Data to computer scientists is as concrete as atoms to nuclear physicists or DNA to biologists. Although generally considered in abstract terms, these elements function as the foundational building blocks of our perceptible world. Take digital images for example: What we see on screen are not apparitions but tangible visual information. From this standpoint, artist Andrey Bogush dissects digital photography as material that can be calculated, coded, and manipulated. For his exhibition “When Everything Is Over So We Can Discuss,” Bogush renders quotidian photographs—shot while working at home or in nature—with digital patterns and hazy swaths or scribbles of color. Pulling these images off the screen and into sculptural space, Bogush printed them on industrial vinyl and has hung them as rippled curtains lining the walls or as flat carpets on the floor. Using similar tropes as artists such as Alice Channer or Lucas Blalock, Bogush features warped, shifted, deleted, and replicated details captured in metamorphoses. For example, elongated appendages are overlain with nebulous blobs of purple and diffused gray in Proposal for Hand, Content Aware Fill and Violet, 2016, while visually fractured and partially replicated fingers and textiles are seen in Proposal for Hand, Phone and Duplicated Curtain, 2015.

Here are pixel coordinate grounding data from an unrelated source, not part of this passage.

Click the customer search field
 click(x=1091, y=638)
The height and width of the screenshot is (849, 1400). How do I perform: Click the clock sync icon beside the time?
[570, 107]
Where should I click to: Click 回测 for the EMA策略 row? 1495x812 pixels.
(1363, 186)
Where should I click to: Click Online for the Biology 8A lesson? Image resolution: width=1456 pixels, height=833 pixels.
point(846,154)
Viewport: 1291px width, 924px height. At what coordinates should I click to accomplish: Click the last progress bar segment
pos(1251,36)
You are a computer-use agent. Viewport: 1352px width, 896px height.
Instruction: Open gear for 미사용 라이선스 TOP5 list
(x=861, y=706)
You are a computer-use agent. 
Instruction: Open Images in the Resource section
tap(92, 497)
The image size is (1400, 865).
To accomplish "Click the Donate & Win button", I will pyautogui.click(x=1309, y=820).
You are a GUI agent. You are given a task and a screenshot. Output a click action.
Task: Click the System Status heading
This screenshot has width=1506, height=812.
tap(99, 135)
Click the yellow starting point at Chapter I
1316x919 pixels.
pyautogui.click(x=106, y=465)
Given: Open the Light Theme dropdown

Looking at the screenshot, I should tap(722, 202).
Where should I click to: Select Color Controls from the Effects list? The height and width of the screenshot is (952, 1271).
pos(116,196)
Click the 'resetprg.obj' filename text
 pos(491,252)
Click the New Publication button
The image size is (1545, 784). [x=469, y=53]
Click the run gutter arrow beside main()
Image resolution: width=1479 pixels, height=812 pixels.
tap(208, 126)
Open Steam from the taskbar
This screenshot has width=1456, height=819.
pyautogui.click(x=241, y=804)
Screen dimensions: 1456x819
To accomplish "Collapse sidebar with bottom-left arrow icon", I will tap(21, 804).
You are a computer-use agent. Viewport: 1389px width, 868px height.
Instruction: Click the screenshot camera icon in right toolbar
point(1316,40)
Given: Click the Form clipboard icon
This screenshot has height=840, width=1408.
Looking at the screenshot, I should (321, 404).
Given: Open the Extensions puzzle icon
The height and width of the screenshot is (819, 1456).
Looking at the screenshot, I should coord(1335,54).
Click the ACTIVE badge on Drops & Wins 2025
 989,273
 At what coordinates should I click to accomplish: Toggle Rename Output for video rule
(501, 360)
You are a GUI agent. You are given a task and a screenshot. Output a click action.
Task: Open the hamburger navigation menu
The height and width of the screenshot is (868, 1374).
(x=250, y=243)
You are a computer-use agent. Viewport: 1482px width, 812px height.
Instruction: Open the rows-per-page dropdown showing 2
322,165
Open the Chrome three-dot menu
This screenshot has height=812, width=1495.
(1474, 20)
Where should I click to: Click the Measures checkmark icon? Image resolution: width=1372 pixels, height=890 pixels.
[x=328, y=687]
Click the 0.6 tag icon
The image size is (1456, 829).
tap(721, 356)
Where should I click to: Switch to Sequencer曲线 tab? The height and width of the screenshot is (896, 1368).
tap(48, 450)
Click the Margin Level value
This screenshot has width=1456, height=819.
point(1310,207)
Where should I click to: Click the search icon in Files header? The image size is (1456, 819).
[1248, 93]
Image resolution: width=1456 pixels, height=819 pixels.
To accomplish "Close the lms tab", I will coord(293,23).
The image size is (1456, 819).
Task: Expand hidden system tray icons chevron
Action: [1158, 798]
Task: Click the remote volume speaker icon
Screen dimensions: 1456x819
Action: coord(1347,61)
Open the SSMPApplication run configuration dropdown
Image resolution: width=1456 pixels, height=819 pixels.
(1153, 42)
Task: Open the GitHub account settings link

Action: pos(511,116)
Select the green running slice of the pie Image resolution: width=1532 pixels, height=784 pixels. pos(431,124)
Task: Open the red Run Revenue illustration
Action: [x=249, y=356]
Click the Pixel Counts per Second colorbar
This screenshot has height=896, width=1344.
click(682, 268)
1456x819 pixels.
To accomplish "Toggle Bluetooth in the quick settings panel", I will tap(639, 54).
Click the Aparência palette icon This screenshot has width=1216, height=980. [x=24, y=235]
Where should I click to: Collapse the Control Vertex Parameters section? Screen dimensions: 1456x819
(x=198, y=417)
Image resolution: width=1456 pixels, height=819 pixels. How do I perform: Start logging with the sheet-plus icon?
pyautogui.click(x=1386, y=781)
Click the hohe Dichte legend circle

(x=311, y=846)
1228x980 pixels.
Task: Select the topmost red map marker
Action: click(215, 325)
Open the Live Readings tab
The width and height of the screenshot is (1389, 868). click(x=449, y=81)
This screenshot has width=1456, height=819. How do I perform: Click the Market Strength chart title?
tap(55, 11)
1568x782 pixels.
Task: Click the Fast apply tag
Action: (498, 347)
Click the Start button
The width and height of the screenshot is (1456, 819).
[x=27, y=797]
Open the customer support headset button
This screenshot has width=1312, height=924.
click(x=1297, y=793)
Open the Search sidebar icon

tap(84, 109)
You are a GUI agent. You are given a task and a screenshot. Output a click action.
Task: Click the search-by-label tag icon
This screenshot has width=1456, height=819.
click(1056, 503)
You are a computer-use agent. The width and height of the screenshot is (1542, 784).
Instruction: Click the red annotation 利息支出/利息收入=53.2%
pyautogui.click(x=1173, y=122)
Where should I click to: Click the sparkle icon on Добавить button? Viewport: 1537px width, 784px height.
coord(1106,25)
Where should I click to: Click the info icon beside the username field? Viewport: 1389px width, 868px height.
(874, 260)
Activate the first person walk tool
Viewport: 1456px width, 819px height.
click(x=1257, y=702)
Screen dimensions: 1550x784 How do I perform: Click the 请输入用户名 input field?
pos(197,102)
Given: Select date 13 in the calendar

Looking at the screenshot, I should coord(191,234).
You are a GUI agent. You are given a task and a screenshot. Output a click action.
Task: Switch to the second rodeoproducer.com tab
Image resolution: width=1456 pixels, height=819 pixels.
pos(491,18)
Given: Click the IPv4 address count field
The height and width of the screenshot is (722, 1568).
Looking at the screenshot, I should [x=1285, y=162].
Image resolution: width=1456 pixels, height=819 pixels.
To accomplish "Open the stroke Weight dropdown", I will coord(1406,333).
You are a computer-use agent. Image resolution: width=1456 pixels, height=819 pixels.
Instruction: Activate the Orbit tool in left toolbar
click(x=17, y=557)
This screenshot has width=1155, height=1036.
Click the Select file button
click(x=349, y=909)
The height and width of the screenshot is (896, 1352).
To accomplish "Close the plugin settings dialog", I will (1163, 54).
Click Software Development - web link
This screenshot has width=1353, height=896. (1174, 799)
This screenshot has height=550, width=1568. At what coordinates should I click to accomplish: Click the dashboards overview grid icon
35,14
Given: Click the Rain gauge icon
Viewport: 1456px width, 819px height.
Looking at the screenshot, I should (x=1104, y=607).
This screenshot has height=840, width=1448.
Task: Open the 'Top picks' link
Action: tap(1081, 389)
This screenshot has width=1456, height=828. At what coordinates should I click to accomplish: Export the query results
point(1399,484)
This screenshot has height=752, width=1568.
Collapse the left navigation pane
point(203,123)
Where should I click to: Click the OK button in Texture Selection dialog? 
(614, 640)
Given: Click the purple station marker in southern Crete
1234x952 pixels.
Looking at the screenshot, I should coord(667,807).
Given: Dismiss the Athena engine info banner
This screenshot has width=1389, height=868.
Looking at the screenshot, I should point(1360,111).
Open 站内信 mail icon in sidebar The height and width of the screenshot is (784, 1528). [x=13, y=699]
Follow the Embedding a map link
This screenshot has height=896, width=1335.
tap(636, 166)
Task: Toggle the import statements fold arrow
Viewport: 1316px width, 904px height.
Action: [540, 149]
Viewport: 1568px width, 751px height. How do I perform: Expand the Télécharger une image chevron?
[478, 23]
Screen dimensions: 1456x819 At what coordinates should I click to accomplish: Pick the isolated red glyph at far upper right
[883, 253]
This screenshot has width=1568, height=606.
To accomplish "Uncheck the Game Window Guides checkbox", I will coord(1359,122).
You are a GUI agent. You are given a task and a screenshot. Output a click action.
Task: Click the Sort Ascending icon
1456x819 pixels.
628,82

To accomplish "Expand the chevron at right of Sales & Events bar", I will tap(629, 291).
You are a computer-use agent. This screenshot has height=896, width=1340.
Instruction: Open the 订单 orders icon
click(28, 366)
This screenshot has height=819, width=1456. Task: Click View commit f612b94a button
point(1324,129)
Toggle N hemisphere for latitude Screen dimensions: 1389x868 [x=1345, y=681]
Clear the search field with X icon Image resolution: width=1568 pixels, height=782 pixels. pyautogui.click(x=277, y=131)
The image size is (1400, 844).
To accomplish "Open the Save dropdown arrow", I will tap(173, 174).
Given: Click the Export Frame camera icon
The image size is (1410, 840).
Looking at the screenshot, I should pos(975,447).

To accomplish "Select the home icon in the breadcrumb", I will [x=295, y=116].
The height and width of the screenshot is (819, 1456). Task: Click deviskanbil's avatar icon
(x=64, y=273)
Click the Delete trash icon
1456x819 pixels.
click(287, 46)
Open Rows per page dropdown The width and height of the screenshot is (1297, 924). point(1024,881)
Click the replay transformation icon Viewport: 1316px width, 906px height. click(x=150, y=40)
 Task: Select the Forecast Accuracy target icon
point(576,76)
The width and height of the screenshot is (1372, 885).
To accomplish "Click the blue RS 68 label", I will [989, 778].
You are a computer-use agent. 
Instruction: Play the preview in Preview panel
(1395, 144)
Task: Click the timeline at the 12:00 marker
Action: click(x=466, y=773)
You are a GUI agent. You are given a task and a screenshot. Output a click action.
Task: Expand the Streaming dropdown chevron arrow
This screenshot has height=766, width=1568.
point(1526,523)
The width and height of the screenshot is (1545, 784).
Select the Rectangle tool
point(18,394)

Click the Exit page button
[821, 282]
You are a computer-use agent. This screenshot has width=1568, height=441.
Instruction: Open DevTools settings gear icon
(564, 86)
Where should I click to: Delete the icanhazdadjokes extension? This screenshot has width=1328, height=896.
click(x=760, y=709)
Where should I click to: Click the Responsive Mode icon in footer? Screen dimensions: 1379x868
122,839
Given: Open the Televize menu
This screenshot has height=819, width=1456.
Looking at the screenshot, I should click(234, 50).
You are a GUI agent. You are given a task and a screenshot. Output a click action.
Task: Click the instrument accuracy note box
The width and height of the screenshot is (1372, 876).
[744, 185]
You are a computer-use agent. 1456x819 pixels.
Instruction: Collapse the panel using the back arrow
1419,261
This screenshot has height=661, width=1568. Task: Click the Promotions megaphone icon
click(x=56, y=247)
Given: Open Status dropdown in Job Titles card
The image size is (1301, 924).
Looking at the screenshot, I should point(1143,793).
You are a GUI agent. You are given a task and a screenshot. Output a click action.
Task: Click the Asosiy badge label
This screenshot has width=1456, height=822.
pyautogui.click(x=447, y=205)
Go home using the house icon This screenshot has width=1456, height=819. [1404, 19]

Representing digital tools of production, smart phones and laptops are combined with plant matter that makes appearances throughout. At times, images are reconfigured and juxtaposed as floating screens cut and pasted at angles, then flattened onto gradient layers, collapsing the visual depth of the foreground and background. Life experienced daily on-screen bears equal weight to that captured in physical space, and as distinctions begin to blur, digital life for artists like Bogush has long become second nature.